A draft notification posted by CERC on its website for public discussion has recommended raising the present cap by 3 paise to 7 paise on sales undertaken at a rate higher than Rs3 per unit of power. Since the average rate at which power is traded at the moment is Rs4 per unit, the proposed changes will affect most of the transactions.
The proposal will be discussed by various stakeholders. If implemented, it will benefit companies such as PTC India Ltd, India’s largest power trading company, and NTPC Vidyut Vyapar Nigam Ltd, among others.
The move comes at a time when the Supreme Court has reserved its judgement on the regulator’s earlier decision on the cap, dating back to January 2006, which is being contested by power trading firms. Trading had stagnated because of the cap of 4 paise per unit on trading margins stipulated by CERC.
“We have floated the draft. We will have a public hearing and then we will have a view. While there were historical reasons for putting the 4 paise cap, a study was done to review it,” said Pramod Deo, chairman of CERC.
According to the draft notification, CERC has proposed that “the licensee shall not charge trading margin exceeding 1.5% of its sale price, subject to a maximum of 7 paise/kWh when the sale price exceeds Rs3/kWh.”
Mint had reported on 10 February about the regulator’s decision to review the 4 paise a unit cap on power trading margins.
CERC had imposed this cap to check the prices of short-term power to prevent traders from making supernormal profits. India faces an electricity shortage of 12% during peak demand.
“It is a draft regulation for which comments have been invited by 10 November. We will give our comments,” said Tantra Narayan Thakur, chairman and managing director of PTC India. “Unless and until the final regulations are approved, we cannot make any estimate on how this will improve our margins.

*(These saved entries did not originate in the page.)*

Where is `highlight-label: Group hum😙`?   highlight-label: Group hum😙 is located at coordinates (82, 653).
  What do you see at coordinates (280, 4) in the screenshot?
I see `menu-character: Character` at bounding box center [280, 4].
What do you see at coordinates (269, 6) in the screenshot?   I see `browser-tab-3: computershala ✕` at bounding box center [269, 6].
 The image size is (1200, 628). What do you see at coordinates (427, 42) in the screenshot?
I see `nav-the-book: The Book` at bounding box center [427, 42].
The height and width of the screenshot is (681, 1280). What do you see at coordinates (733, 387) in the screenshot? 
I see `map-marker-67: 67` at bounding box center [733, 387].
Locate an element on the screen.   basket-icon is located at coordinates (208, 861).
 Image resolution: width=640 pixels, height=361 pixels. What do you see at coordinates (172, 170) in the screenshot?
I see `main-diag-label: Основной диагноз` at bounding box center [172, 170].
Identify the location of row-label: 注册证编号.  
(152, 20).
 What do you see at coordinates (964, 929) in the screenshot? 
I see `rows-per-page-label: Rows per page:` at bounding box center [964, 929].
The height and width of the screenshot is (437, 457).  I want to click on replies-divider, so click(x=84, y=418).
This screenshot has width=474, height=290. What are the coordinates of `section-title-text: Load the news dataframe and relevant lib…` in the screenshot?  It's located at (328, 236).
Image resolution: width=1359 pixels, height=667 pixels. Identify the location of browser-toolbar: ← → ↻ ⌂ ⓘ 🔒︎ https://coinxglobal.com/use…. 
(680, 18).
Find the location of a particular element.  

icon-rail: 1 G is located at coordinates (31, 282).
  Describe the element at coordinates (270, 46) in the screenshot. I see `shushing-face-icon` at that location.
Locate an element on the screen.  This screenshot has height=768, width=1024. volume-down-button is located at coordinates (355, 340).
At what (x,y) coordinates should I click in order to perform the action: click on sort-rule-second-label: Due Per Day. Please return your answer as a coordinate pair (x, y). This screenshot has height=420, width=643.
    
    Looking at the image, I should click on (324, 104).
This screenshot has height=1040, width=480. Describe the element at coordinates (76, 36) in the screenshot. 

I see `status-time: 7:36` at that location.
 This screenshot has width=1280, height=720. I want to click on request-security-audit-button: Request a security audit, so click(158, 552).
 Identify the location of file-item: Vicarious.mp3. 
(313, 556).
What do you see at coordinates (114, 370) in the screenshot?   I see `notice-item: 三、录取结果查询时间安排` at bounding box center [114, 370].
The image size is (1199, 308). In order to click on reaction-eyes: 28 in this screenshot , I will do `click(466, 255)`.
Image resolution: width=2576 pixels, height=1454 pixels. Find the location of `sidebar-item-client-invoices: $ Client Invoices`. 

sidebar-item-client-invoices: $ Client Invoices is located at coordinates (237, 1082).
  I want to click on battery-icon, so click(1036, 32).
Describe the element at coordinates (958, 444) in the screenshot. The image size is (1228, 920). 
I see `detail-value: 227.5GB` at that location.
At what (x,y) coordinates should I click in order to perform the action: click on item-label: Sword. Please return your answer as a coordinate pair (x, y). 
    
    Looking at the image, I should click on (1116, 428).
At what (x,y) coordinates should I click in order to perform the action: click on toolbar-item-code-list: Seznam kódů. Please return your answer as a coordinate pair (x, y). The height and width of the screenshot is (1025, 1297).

Further, this case is sub judice in the Supreme Court.”
PTC India, which has a 46% share in the power trading market, has tried to work around the lack of trading activity by diversifying into other areas such as importing coal and taking stakes in power projects, as reported by Mint on 18 April 2007 and 12 February 2007.
Though 42 power trading licences have been issued since 2004, only 13 of these actually traded in power in 2007-08, according to CERC.
“If this regulation is implemented, anyone who sells power at rates above Rs3 per unit will see a marginal increase in revenue,” said a head of a power trading firm, who did not want to be identified.
Said Kuljit Singh, a partner at audit and consulting firm Ernst and Young: “It’s a good measure to promote trading firms. However, a lot of trading firms are bypassing the trading cap.”
PTC’s shares soared 20.82% to Rs105.05 on the Bombay Stock Exchange on Wednesday, as the benchmark Sensex rose 1.20% to 17,231.11 points.